━━━ Passage ━━━

An object of the present invention is to provide a method of measuring 
speech quality of a voice call which overcomes or at least mitigates one or 
more of the problems noted above. 

Another object of the present invention is to generate an improved 
estimated MOS score which is suitable for output to a display unit, for 
example, on a telephone handset. In this respect, the present invention 
seeks to extend and develop the work described in US patent application 
no 09/680,829. 

Further benefits and advantages of the invention will become apparent 
from a consideration of the following detailed description given with 
reference to the accompanying drawings, which specify and show 
preferred embodiments of the invention.

━━━ Listed entries ━━━

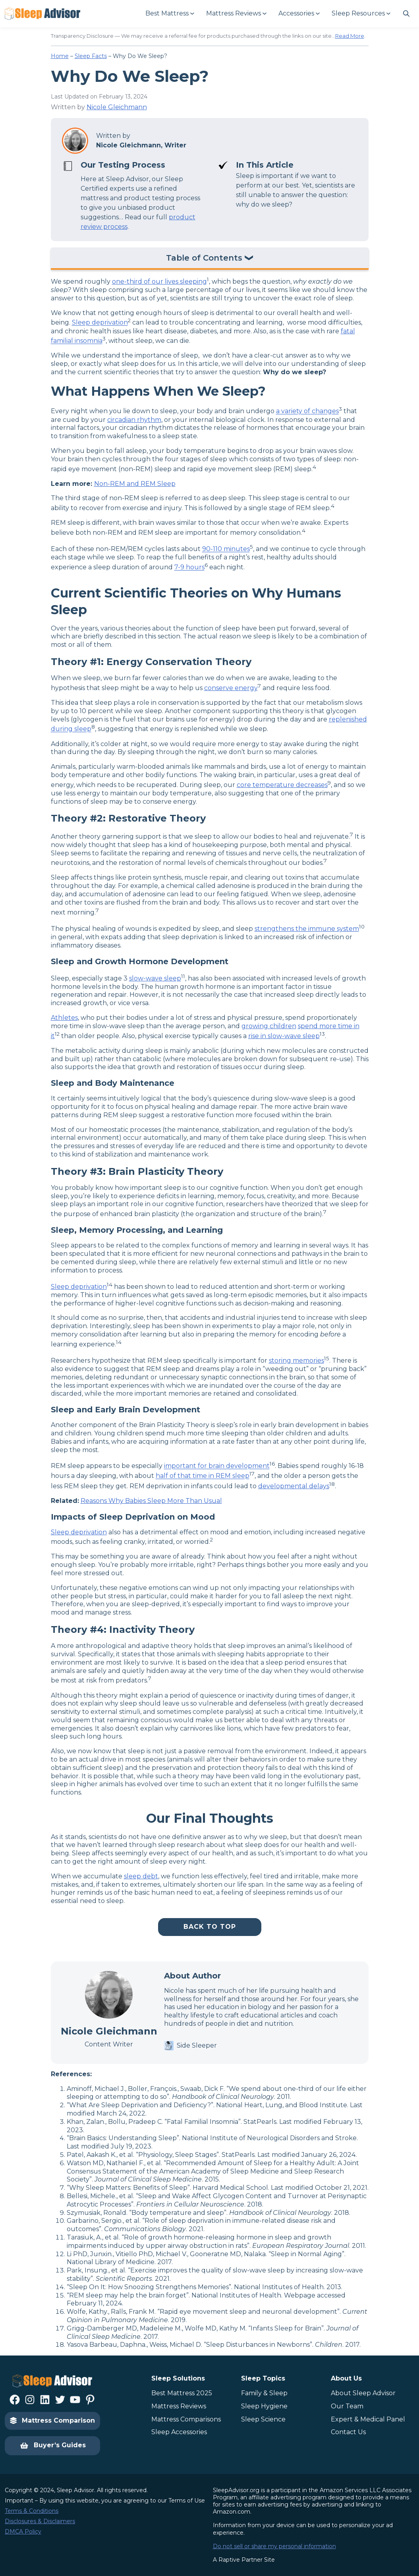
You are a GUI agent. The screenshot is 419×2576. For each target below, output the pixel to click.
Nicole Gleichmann (117, 107)
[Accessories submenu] (298, 13)
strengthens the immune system (307, 928)
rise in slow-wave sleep (284, 1036)
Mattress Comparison (52, 2420)
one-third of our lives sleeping (159, 281)
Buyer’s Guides (52, 2445)
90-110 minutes (226, 549)
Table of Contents (204, 258)
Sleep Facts (91, 56)
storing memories (296, 1360)
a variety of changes (307, 411)
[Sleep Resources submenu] (361, 13)
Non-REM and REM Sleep (135, 483)
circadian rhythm (134, 420)
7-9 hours (189, 567)
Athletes (64, 1017)
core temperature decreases (282, 785)
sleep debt (141, 1876)
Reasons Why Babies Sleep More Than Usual (151, 1501)
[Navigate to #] (406, 13)
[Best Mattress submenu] (169, 13)
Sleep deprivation (100, 323)
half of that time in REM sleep (202, 1476)
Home (60, 56)
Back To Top (209, 1926)
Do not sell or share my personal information (274, 2546)
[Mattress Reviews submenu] (236, 13)
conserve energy (231, 688)
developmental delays (293, 1486)
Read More (349, 36)
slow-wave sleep (155, 978)
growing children (268, 1026)
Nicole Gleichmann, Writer (141, 145)
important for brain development (217, 1466)
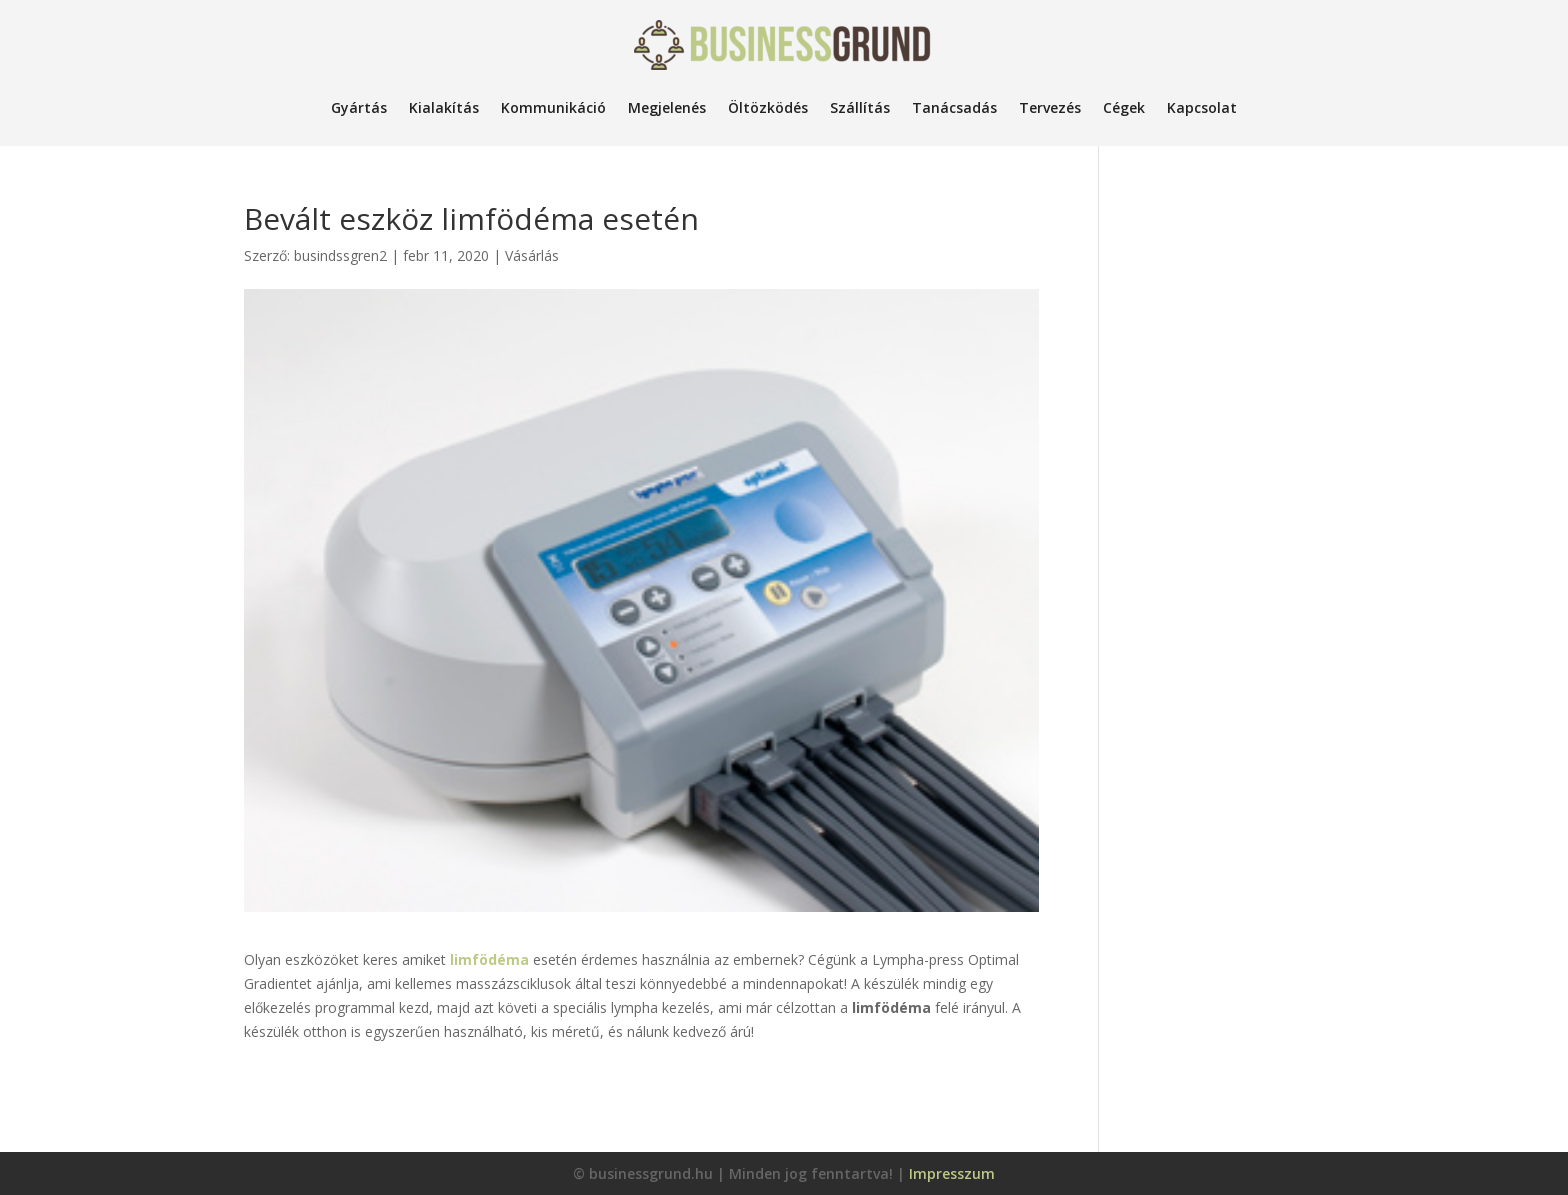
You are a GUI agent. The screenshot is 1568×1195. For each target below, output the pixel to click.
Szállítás (860, 107)
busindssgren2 (340, 255)
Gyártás (359, 107)
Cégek (1124, 107)
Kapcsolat (1202, 107)
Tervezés (1050, 107)
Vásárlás (532, 255)
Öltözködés (768, 107)
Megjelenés (667, 107)
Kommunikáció (553, 107)
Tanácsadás (954, 107)
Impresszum (952, 1173)
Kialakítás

━━━

* _To be done_
**A)** Repeat everything in the speech quality passage from "Another object of" down to "no 09/680,829.", word for word.
**B)** Carry the speech quality passage forward, picking up right after its final sentence.
The data play no part in what is asked here.

* _Responses by task_
**A)**
Another object of the present invention is to generate an improved 
estimated MOS score which is suitable for output to a display unit, for 
example, on a telephone handset. In this respect, the present invention 
seeks to extend and develop the work described in US patent application 
no 09/680,829.

**B)**
SUMMARY OF THE INVENTION 

According to an aspect of the present invention there is provided a method 
of measuring the speech quality of a voice call between a first node and a 
second node in a packet-based communications network. Each of the 
first and second nodes comprises the same stored test voice information 
and the method comprises the steps of, at the first node: 

• receiving packets for the voice call and adding at least part of 
the stored test voice information to at least some of the packets; 

• forwarding the packets to the second node; and 

• at the second node, accessing the test voice information stored 
at the second node and comparing it with the test voice 
information received in the packets using a speech quality 
assessment algorithm in order to obtain a measure of speech 
quality for the voice call.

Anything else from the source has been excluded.